──────── PROVIDED RECORDS

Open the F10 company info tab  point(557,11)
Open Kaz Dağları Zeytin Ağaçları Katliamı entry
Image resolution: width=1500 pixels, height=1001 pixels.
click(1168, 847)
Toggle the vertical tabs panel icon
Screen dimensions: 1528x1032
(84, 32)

────────────────

Which lines in the listing have the string "Open"? Pick them out and copy them.

EXERCISE RESPONSE:
Open the F10 company info tab  point(557,11)
Open Kaz Dağları Zeytin Ağaçları Katliamı entry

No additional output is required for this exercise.